Le reste relève du soulèvement spontané de la classe ouvrière et plus largement du peuple. Partout. La CNT-FAI est à la manœuvre avec en tête l'idée que la révolution est enfin à portée de main. C'est à Barcelone l'anarcho-syndicaliste que la détermination est la plus forte et l'offensive la mieux préparée. Le 18 juillet, les factieux se soulèvent contre un peuple armé – car des armes ont été stockées depuis longtemps par des militants anarchistes. La résistance aux putschistes est déterminée. Elle est conduite par la CNT-FAI, qui est indiscutablement la force dominante de cette résistance. Elle durera deux jours avant que les putschistes soient vaincus et que Barcelone ne devienne rouge et noire.

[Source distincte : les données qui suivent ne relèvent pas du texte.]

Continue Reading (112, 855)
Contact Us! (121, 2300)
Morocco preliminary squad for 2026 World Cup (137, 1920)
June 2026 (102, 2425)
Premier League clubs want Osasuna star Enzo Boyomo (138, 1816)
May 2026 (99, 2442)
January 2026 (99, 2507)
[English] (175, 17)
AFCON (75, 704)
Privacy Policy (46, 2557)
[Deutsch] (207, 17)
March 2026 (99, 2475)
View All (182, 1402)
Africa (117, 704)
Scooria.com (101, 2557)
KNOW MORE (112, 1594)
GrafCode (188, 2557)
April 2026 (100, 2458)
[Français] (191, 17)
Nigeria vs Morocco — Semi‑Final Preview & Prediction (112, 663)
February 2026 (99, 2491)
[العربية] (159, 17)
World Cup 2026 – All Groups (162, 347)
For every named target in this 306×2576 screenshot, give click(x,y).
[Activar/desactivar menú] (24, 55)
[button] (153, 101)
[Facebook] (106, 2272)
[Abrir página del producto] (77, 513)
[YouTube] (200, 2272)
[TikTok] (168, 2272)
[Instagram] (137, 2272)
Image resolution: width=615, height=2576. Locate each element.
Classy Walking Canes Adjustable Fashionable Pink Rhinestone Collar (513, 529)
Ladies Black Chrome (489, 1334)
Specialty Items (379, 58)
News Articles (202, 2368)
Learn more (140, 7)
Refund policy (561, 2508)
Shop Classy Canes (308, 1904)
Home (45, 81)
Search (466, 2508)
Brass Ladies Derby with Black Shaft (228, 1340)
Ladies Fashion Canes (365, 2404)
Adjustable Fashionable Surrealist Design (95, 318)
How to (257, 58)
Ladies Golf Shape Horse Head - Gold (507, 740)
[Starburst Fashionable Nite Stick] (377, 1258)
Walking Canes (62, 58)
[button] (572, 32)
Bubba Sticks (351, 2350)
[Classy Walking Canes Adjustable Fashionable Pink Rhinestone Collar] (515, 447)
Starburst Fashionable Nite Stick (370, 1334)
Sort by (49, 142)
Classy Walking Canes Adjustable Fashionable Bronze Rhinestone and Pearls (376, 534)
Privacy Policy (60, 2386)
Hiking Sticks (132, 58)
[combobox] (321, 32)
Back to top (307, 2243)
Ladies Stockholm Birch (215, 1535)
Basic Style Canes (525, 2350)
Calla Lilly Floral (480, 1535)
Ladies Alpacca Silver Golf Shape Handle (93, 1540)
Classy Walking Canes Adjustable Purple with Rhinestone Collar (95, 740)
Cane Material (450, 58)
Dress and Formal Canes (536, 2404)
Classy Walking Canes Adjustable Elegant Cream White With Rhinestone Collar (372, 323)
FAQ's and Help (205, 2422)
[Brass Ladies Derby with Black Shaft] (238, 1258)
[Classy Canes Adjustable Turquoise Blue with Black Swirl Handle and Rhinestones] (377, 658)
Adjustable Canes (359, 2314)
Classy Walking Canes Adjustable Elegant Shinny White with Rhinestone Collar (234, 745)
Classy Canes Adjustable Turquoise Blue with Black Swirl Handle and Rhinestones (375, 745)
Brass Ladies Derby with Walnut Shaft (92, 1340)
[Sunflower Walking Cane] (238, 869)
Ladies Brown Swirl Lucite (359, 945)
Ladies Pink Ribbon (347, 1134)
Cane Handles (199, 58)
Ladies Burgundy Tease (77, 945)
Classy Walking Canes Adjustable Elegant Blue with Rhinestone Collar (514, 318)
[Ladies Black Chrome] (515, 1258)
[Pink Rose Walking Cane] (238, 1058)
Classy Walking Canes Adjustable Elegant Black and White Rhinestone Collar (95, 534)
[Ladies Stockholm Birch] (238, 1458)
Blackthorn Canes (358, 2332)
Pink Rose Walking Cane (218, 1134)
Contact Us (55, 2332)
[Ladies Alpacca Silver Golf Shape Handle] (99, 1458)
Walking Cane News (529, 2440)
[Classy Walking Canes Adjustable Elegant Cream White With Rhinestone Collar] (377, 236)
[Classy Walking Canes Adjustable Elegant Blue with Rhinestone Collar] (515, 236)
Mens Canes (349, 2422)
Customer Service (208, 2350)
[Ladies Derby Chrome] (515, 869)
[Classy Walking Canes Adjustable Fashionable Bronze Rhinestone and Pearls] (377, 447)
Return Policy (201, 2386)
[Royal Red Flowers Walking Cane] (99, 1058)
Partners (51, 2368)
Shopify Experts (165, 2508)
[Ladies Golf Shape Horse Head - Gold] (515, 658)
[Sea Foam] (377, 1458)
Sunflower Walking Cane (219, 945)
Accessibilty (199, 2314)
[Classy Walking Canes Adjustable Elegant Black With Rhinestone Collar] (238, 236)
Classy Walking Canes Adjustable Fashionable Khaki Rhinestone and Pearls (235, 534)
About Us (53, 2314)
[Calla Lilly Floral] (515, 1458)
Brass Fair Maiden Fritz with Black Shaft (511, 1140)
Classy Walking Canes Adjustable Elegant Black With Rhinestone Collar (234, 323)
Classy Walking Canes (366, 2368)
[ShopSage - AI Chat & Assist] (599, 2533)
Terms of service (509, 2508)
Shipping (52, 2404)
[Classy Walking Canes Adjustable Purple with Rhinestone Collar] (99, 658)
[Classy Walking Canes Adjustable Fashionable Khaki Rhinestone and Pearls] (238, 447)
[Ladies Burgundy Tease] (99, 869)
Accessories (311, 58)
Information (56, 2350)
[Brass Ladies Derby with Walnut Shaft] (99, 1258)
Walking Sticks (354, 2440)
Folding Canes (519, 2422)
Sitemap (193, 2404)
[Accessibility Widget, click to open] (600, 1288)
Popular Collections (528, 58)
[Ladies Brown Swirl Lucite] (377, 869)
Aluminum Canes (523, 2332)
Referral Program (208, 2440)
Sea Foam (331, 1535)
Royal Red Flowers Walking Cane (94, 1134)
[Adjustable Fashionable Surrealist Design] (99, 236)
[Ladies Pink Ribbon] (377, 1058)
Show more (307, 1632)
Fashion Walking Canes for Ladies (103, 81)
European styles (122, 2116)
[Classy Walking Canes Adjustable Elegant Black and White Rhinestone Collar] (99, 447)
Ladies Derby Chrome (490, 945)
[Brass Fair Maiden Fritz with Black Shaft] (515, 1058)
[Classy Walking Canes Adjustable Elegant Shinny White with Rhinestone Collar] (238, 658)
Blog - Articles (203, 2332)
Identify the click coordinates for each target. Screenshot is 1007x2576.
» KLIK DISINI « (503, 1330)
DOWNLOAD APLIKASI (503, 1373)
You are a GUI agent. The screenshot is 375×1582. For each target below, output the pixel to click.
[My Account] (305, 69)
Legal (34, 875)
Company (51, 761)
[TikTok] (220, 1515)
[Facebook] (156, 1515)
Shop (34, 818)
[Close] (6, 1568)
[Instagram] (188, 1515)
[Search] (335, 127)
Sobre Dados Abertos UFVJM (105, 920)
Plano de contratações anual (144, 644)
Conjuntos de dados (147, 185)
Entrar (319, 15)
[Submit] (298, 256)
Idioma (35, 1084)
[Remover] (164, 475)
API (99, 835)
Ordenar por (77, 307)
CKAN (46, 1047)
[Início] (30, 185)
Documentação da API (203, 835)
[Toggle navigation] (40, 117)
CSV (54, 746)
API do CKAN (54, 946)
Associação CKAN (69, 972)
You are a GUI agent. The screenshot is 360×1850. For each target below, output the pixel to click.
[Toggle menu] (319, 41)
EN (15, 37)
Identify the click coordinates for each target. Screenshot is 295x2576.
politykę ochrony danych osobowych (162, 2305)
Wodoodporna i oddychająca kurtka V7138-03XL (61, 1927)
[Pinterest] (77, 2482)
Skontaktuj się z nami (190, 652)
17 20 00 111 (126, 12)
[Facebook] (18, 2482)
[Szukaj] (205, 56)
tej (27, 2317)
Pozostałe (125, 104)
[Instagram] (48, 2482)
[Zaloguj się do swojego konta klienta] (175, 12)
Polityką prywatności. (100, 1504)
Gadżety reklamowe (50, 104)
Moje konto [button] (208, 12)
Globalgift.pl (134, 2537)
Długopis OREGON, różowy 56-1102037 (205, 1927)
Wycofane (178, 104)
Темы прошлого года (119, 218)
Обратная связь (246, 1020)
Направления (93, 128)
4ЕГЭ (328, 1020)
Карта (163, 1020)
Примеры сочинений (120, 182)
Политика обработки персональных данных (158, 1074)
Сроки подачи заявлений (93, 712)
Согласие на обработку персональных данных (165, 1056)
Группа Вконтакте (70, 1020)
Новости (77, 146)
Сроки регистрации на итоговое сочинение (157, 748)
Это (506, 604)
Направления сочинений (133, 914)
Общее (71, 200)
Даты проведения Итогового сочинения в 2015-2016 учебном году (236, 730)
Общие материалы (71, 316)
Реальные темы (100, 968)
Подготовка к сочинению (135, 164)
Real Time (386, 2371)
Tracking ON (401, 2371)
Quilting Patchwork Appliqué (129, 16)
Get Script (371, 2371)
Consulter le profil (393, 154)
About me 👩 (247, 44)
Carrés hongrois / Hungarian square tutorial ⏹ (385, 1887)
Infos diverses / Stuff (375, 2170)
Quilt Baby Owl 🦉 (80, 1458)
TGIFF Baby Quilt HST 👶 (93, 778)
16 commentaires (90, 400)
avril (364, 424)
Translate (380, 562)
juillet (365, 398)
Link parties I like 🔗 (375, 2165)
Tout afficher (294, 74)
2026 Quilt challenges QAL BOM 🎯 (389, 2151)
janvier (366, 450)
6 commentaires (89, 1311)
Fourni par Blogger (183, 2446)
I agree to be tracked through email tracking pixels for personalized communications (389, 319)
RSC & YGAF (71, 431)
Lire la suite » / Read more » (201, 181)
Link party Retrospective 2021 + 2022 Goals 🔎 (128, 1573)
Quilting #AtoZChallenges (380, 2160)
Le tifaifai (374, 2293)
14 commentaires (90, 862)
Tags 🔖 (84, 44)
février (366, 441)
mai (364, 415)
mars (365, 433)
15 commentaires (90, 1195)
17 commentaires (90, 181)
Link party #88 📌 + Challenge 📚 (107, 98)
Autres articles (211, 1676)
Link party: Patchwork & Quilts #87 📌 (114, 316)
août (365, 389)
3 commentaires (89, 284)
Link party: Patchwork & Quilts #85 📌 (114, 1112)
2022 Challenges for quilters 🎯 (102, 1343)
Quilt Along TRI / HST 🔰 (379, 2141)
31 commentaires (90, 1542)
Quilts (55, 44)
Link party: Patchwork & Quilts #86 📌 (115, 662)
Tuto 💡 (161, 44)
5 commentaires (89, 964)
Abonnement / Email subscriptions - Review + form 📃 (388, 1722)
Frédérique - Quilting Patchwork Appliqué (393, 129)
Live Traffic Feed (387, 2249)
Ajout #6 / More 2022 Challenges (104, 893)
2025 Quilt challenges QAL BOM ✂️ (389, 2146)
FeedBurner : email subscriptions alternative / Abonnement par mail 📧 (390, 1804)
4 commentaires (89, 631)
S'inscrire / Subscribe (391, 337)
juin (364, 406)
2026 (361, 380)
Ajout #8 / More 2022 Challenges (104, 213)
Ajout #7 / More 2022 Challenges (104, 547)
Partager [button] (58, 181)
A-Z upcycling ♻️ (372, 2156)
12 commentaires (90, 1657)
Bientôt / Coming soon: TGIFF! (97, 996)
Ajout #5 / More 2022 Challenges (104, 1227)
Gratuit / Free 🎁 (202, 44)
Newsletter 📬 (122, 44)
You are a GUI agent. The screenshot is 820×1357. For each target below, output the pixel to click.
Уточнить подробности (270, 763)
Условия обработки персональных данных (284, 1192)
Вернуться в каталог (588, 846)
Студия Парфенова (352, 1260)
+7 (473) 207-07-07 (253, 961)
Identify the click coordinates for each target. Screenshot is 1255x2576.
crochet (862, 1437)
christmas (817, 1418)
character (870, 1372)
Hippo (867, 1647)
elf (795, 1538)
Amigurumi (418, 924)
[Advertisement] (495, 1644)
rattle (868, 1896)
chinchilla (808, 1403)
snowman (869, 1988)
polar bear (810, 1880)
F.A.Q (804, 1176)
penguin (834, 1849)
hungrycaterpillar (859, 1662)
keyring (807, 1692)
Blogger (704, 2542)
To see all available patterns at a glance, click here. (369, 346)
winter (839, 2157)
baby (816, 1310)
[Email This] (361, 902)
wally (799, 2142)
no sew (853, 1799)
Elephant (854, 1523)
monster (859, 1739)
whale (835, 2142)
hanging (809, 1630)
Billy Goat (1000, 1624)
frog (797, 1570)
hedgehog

La guerre civile commence à l'instant où Bookchin clôt son livre sur ces années de braise qui accouchèrent d'une authentique révolution sociale cernée par de multiples adversaires : les fascistes bien sûr, mais aussi les républicains bourgeois et surtout les staliniens dont la principale obsession fut, le conflit durant et sur ordre de I'Internationale communiste, de faire en sorte que le communisme libertaire ne fût pas en mesure de démontrer qu'une autre révolution était possible que celle qui, de Lénine à Staline, avait transformé le rêve d'émancipation sociale et humaine en cauchemar. Malgré tout, son souvenir reste. Comme une geste inaboutie, mais porteuse d'expérimentations riches de promesses : les collectivités agraires, les fabriques reprises en autogestion, l'auto-organisation des milices combattantes.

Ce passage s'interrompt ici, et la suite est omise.